Stands of dead trees, known as ghost forests, ring the tidal marshes of the Chesapeake Bay region due to salt water intrusion. This phenomenon drew the interest of GW biology Professor Keryn Gedan and recent PHD graduate Justus Jobe, who have collaborated on a number of research projects involving saltwater intrusion in ecosystems located near Washington DC.
Saltwater intrusion research intersected directly with Jobe's PHD work in the Chesapeake Bay, examining sika deer and phragmites species. Gedan and Jobe were interested in the spread of phragmites, a widespread invasive species of grass common at marshes’ upland borders where ghost forests form. This project began as part of Jobe’s undergraduate research at University of Maryland under Professor Gedan, who taught there before she joined the faculty at GW in 2016.
Tidal marshes mitigate storm surges, providing a refuge when hurricanes hit by slowing down water and preventing large storm damage.
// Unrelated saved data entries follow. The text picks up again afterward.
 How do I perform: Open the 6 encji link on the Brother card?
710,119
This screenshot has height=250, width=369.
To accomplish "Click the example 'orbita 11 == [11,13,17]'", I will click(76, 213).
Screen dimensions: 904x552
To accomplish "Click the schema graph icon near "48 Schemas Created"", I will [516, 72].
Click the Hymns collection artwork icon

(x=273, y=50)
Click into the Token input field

Tidal freshwater wetlands, as emphasized by the National Park Service (NPS) and U.S. Environmental Protection Agency (EPA), play a crucial role in cleaning water through sediment trapping and pollution control, which is especially important for the polluted Anacostia River that runs through the district. Additionally, they offer aesthetic value for humans and habitats for valued wildlife. Wetlands impact storm intensity, which may be exacerbated by climate change.
Marshes can respond to sea level rise through vertical accretion, accumulating sediment and organic material to increase elevation, or lateral migration into adjacent forests.The Chesapeake Bay project aims to understand marsh migration in response to rising sea levels. This study focuses on how marshes adapt by either growing in elevation or migrating to new areas. Eastern Maryland, with its low slopes, provides an ideal setting for observing this migration.
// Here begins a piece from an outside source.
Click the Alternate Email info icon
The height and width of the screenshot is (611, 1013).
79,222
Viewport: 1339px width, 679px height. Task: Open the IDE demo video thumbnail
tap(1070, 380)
A key aspect of this project examines the role of herbivores, particularly non-native sika deer, in promoting or inhibiting the spread of invasive plant species that impede marsh migration. The invasive grass Phragmites australis, which can grow up to 10 feet tall, poses a significant threat. Phragmites, an invasive species introduced from Asia and Europe during colonial times, has spread extensively along the U.S. coastlines and inland waters. It reproduces clonally, making it a formidable competitor in marsh ecosystems.
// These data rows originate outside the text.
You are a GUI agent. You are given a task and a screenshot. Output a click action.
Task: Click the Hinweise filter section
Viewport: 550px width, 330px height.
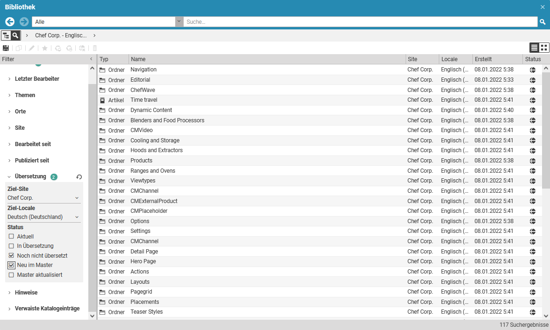pos(27,292)
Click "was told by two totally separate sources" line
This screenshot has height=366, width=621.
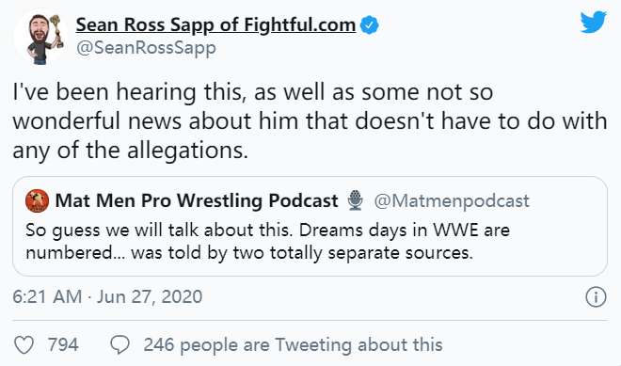pyautogui.click(x=302, y=253)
As saltwater intrudes, trees die off, opening the canopy and allowing marsh species to move in. Phragmites, resilient to salinity and flooding, often establish themselves before other marsh plants, complicating this natural migration. It forms dense stands between marshes and forests, outcompeting native marsh plants and preventing their migration deeper into the forests.
Sika deer, although non-native, do not negatively impact the native white-tailed deer population and are economically beneficial due to hunting. They originated from southern Japan, introduced to Maryland in the early 1900s, and have since spread, particularly in Dorchester County.
The research investigates the interactions between Phragmites, sika deer, and the marsh ecosystem. While sika deer significantly reduce plant cover and species diversity, they also eat Phragmites to some extent, complicating its spread. In forested areas, Phragmites has begun to dominate, reducing native plant communities and impacting marshes. The deer’s selective grazing on Phragmites in the forest, however, slows its expansion.
The study also highlights the broader implications of marsh migration for areas like Washington, D.C. As sea levels rise, tidal freshwater wetlands could be threatened by increased salinity, potentially leading to barren mudflats due to a lack of connectivity with marshes. These marshes provide a range of services to the D.C. population including mitigating storms, water purification, and habitats for wildlife.They continue to adapt and provide these benefits despite environmental changes.
Professor Gedan’s research network and the grant proposals she has written with collaborators in the region have allowed GW undergraduates, graduates, and postdoctoral researchers to engage with community members at local field locations and participate in regional and national research networks including LTER and Critical Zone Networks. These projects have led to the presentation of GW’s research at the 2024 Salinity Affecting Lands in Transition (SALT) Conference with the University of Maryland and the University of Delaware, which attracted 185 participants in academia, policy, natural resource management and industry. More importantly, the Gedan Lab’s research continues to contribute to our understanding of the dynamic changes to the coastline resulting from sea level rise and ecosystem changes.